SUPPLIED INFORMATION:
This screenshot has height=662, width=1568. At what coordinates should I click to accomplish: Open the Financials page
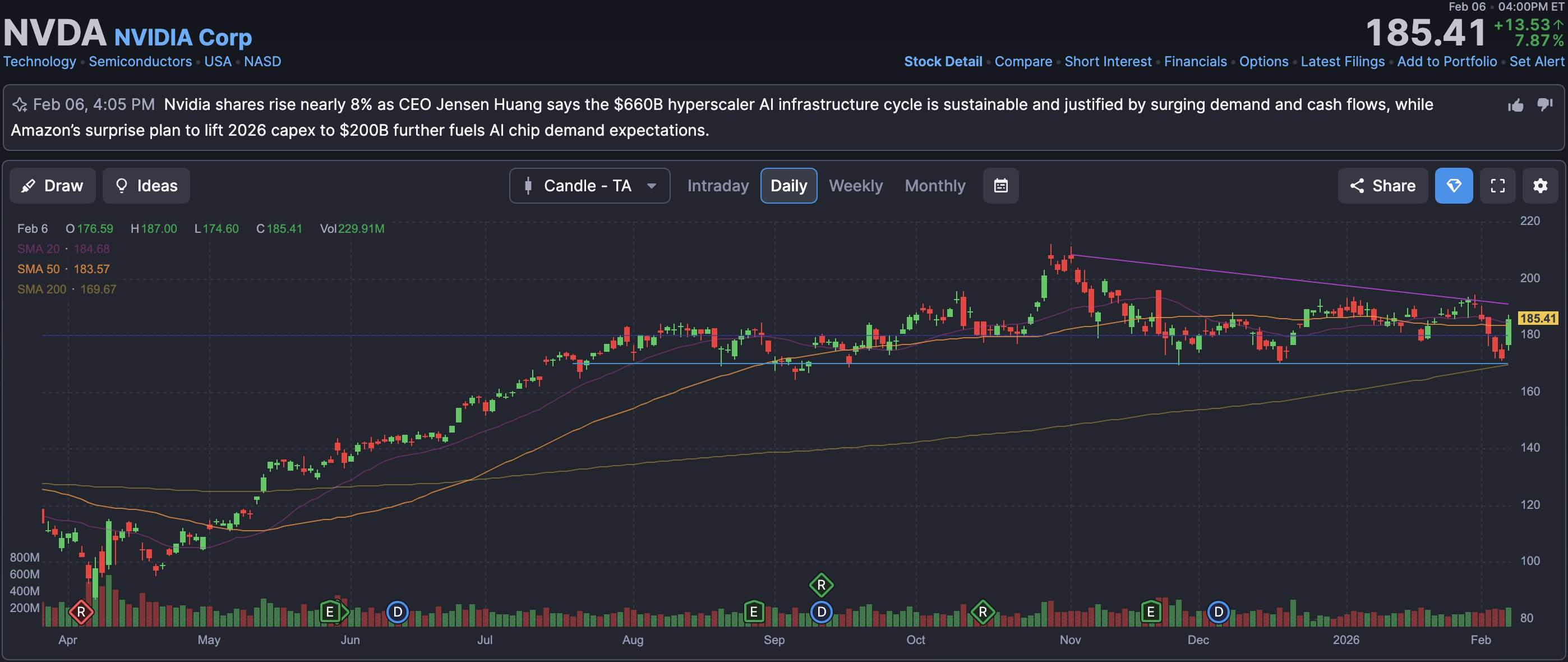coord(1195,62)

...

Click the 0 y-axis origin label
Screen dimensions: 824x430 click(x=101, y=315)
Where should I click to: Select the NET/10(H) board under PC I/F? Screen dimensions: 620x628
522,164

YOUR OBJECTIVE: Rewrite the items starting at the line that contains "This screenshot has" and ending at the line that contains "coord(1195,62)", requests included, but multiply every click coordinate in the answers by 0.25 and round each to a whole number, with halves rounded up. Omit the pictures from your answer.

SOLUTION FOR THIS EXERCISE:
This screenshot has height=662, width=1568. At what coordinates should I click to accomplish: Open the Financials page
coord(299,16)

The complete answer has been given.